The university community learned that its provost, Hai-Lung Dai, was being dismissed in a curt email from president Neil D. Theobald on June 28. Theobald said Dai, a chemist, had been "relieved of his administrative responsibilities, effective immediately" - and gave no explanation.

Dai had been in the job for about four years and had gained high marks for attracting top-notch faculty and drawing more research money to Temple. His rough removal riled some faculty - particularly scientists who worked under Dai when he was dean of Temple's College of Science and Technology and who launched a petition against his firing. They also called on the board of trustees to scrutinize the decision. The petition has drawn more than 4,000 signatures.

Faculty senate leaders and some trustees also questioned Theobald's decision to dismiss Dai, who joined Temple in 2007 from the University of Pennsylvania, where he headed the chemistry department.

Last week, a spokesman for Temple's board of trustees stunned faculty and staff a second time with the announcement that the board had taken a vote of no confidence in Theobald, an education-finance expert and former Indiana University administrator who had been at the helm for 31/2 years. The board has scheduled a vote to remove him for Thursday.

Board members blamed Theobald for a $22 million shortfall in the university's merit scholarship fund - a deficit Theobald blamed on Dai - and faulted his handling of Dai's dismissal.

Before the board's no-confidence vote, Theobald had sent an email to some university officials mentioning a sexual-harassment allegation against Dai. The university is investigating the complaint, the details of which Dai has decried as "complete and utter fabrications."

Now, both men have hired lawyers, and the university is bracing for possible legal action.

"It surely shows some significant unrest," said Shelly Weiss Storbeck, managing partner of Storbeck/Pimentel & Associates, an executive-search firm in Media.

During his tenure, Theobald launched a "Fly in Four" program to encourage students to graduate in four years, removed the requirement that students submit SAT scores for admission, and settled a faculty union contract described by the union president as "the most cooperative negotiation we've ever had."

But he also endured a bruising battle over the decision to eliminate some popular university sports programs in 2014 and in the last year has been leading the charge on a controversial proposal to build a football stadium on campus.

Theobald also presided over Temple as its board chairman, Patrick O'Connor, a lawyer, came under scrutiny for representing entertainer Bill Cosby in 2005 against allegations he sexually assaulted Andrea Constand, former director of operations for the Temple women's basketball program.

Just what impact Dai's sudden dismissal and Theobald's impending one will have on the university is uncertain.

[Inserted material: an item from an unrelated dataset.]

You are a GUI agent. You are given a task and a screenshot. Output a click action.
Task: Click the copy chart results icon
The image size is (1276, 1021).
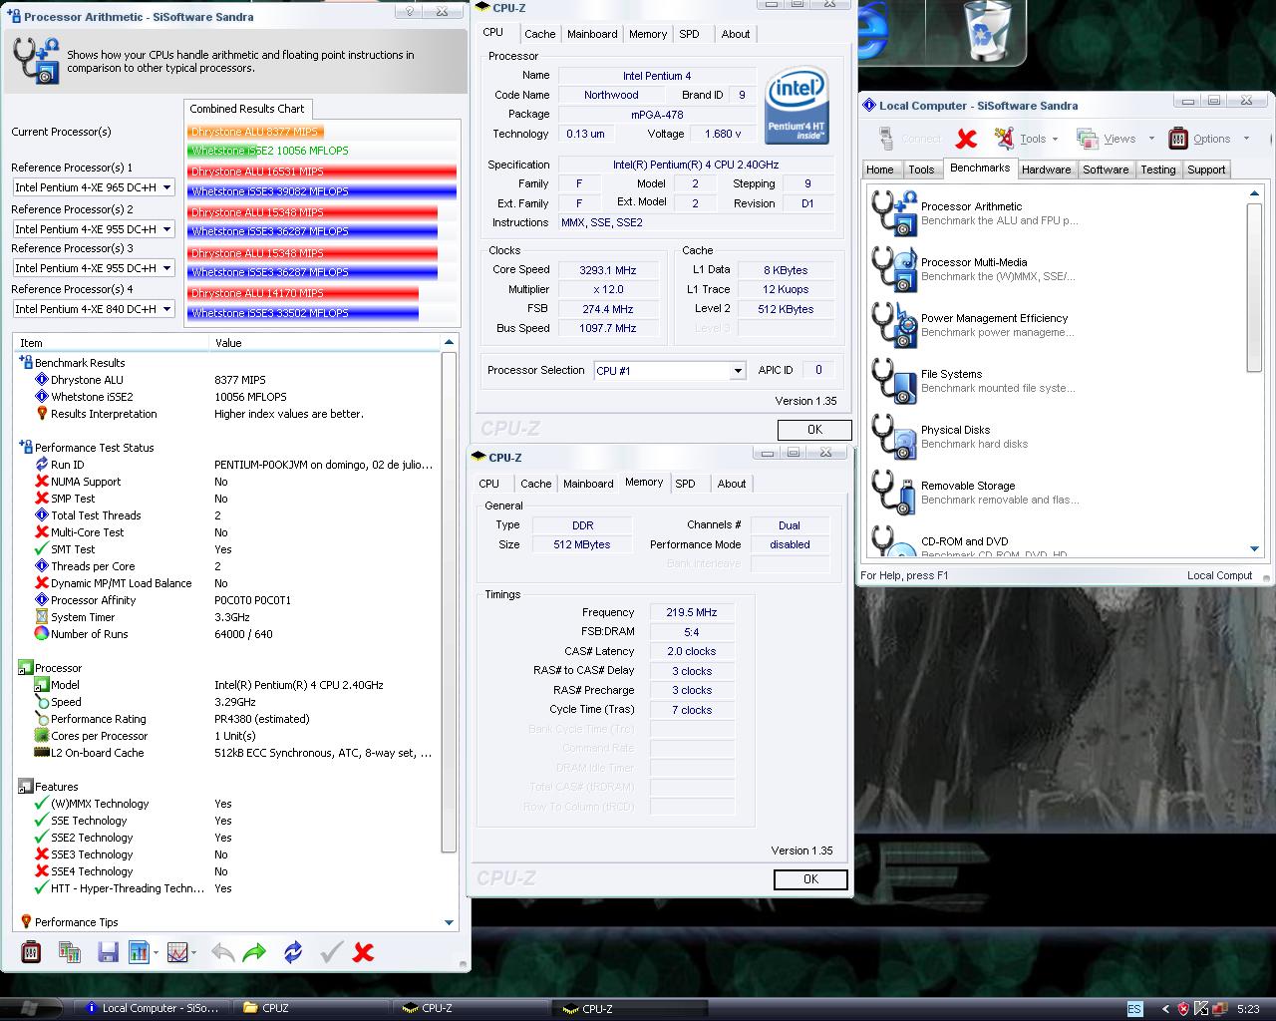coord(70,952)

The president often serves as a university's chief fund-raiser, so donors' confidence could be shaken, experts say. And it's possible the unrest may deter some potential applicants for the president's job who might worry that the Temple board may be too heavy-handed.

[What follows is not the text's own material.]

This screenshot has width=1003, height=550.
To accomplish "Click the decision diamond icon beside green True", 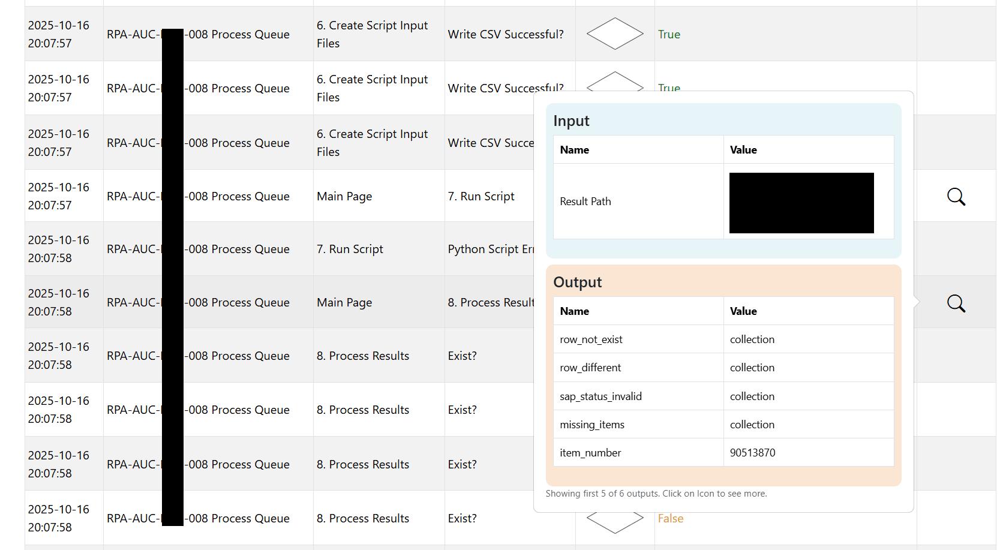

"When there's a dismissal of a president, it's incumbent upon the board to explain to a prospective candidate what went wrong," Storbeck said.

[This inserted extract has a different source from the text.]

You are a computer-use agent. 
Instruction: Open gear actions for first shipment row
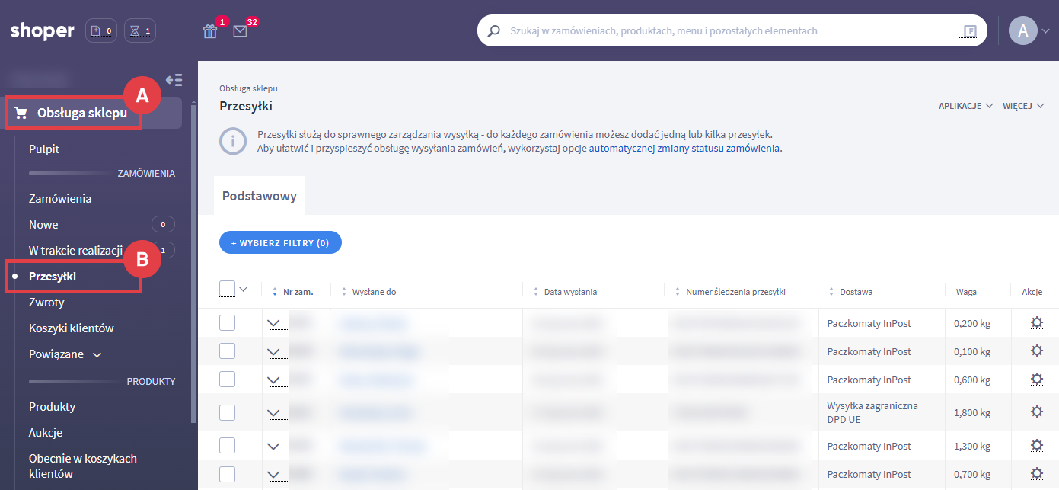click(1036, 323)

Enrollment and student life aren't likely to be affected.

"Temple still has a strong reputation," said Finney, of Penn. "They certainly have to figure this out and figure out how to respond to it, but the impact on admissions would be minimal."

Universities the size of Temple, Ehrenberg pointed out, typically have a deep bench of leaders to draw on in a crisis.

"This is going to blow over," he said.

Temple has already elevated its popular law school dean, JoAnne Epps, to the position of provost, and longtime administrator Richard M. Englert will step in as acting president, a job he's done before.

"This is certainly a speed bump along Temple's road to continued excellence, but this may be a small-to-moderate speed bump," said Michael Sachs, president of Temple's faculty senate and a professor of kinesiology. "I'd be concerned if we didn't have good people to step in, but we do."